Hi all,
As you may have heard from your local L3, from now on some Level 2 judges might be selected at Pro Tours. Before you get all worked up, let me explain how it works and the reason behind this.
First of all, the number of slots is quite limited – no more than 2 Level 2s can be part of a Pro Tour’s staff.
Second, the expectation is that these judges will test for level 3 at the Pro Tour.
Third, there is no application process – these judges are contacted directly by the L3 Testing Manager and selected at the same time as the normal L3 applicants.
The selected judge(s) is a floor judge on Friday and tests either on Saturday or Sunday. The compensation is the same as for a regular L3.

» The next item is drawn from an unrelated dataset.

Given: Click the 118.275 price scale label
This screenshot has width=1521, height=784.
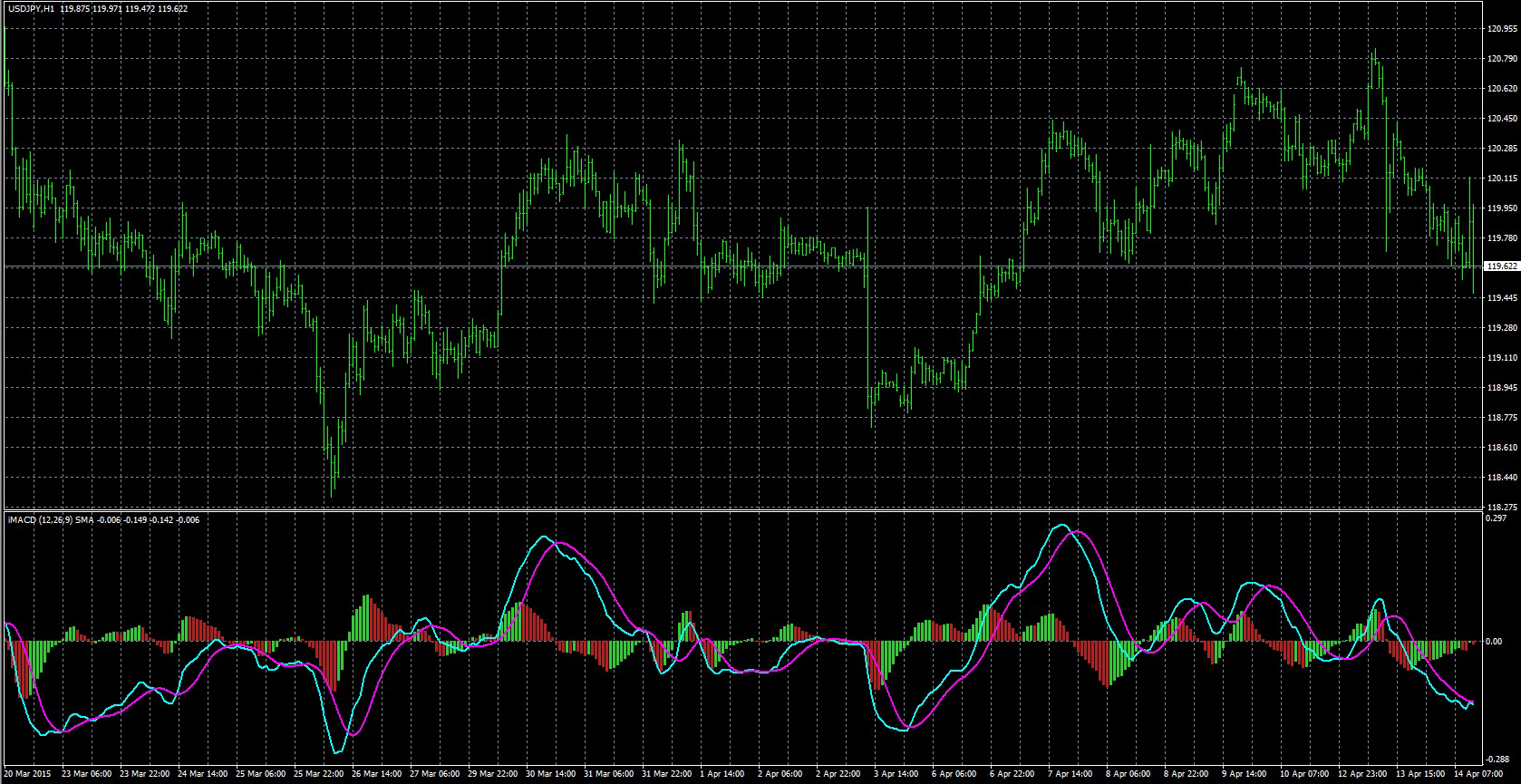Looking at the screenshot, I should coord(1502,507).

In order to be recommended for this, the judge must already have submitted an L3 checklist. This means having it accepted about 10 weeks before the Pro Tour at the latest, although this time depends on the exact timeframe of the Pro Tour selection.

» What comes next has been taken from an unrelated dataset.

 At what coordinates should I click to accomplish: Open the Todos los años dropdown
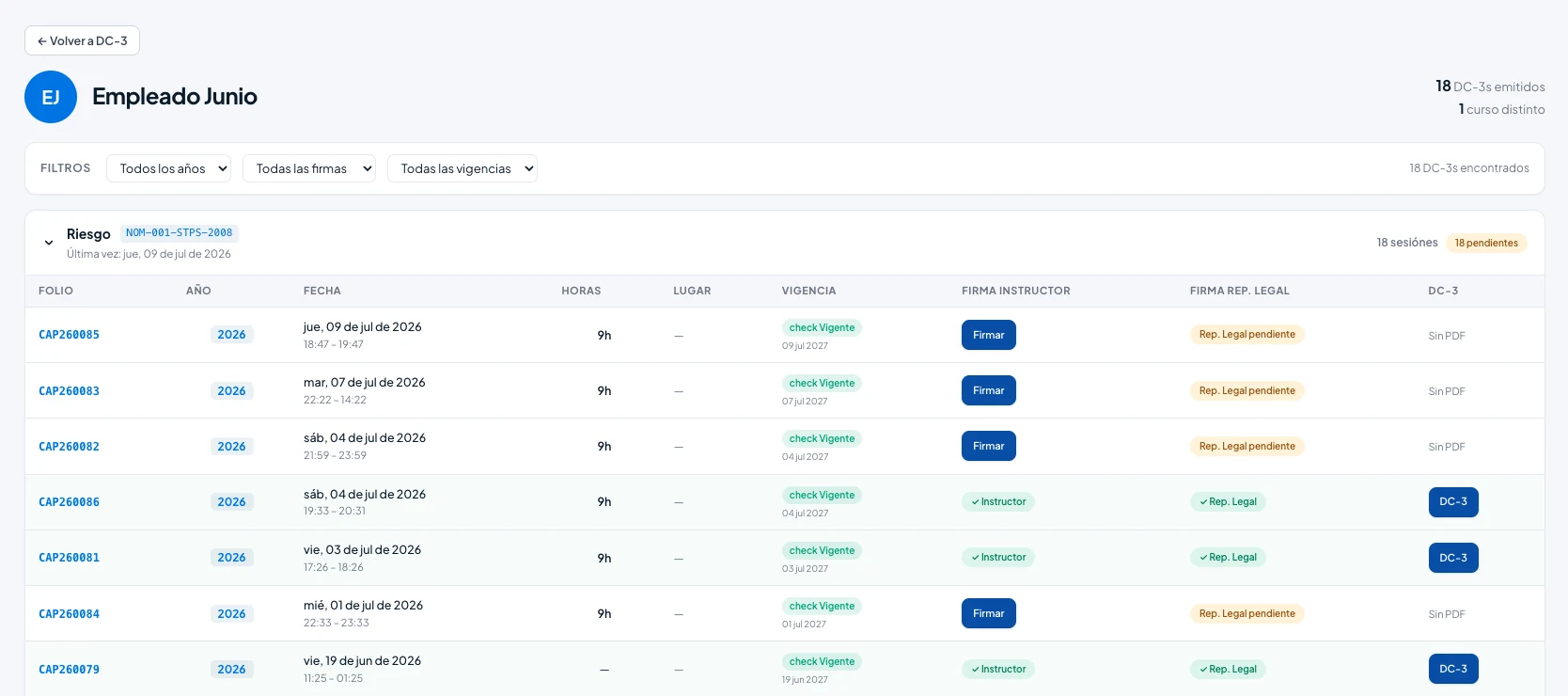[x=169, y=168]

Pro Tour judges are selected mainly for their event skills at the Pro Tour. Expert rules and policy knowledge, excellent logistical skills, ability to perform under stress are prime qualities sought in Pro Tour judges. This makes Level 3 judges the natural pool to pick from – these are central skills that we’re testing and thus guaranteeing. So why allow Level 2 judges who haven’t been tested on these so thoroughly?

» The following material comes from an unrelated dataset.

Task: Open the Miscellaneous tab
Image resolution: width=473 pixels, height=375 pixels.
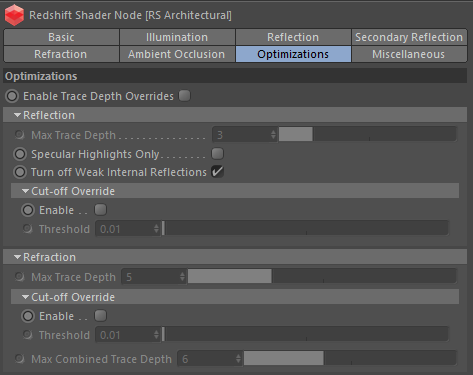Action: (x=409, y=54)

The idea is that with the above process, we accomplish two goals at the same time:
- The judge has submitted an L3 checklist, so most likely has proven event skills equivalent to an L3;
- More testing slots are opened up, reducing the pressure on Grand Prix staff.
Q: Does this mean no more testing at Grand Prix?
A: No, the vast majority of testing will still happen at Grand Prix. There are about 30 panels per year; the best way to gather a candidate and two senior judges is still the Grand Prix circuit.
Q: So I should submit my checklist exactly 10 weeks before the Pro Tour?
A: Besides the fact that it would be extremely tight timing, we plan to use this only based on needs and there’s no guarantee of which event you’ll be testing at. Selection will mostly be based on excellent tournament skills.
Thanks for reading,
Daniel
Thanks for that info 🙂
Hi Daniel,
I suppose that one of the reasons for this change is the recent (logical) issue with Channel Fireball. When (not if) other GP TOs follow that path, from my point of view, it seems likely that we will see continuos decrease in opportunities to run L3 panels. So, I would be careful with the reply to the question “does this mean no more testing at Grand Prix”.
Cheers.
Testing continues on ChannelFireball Grand Prix, including London and Warsaw.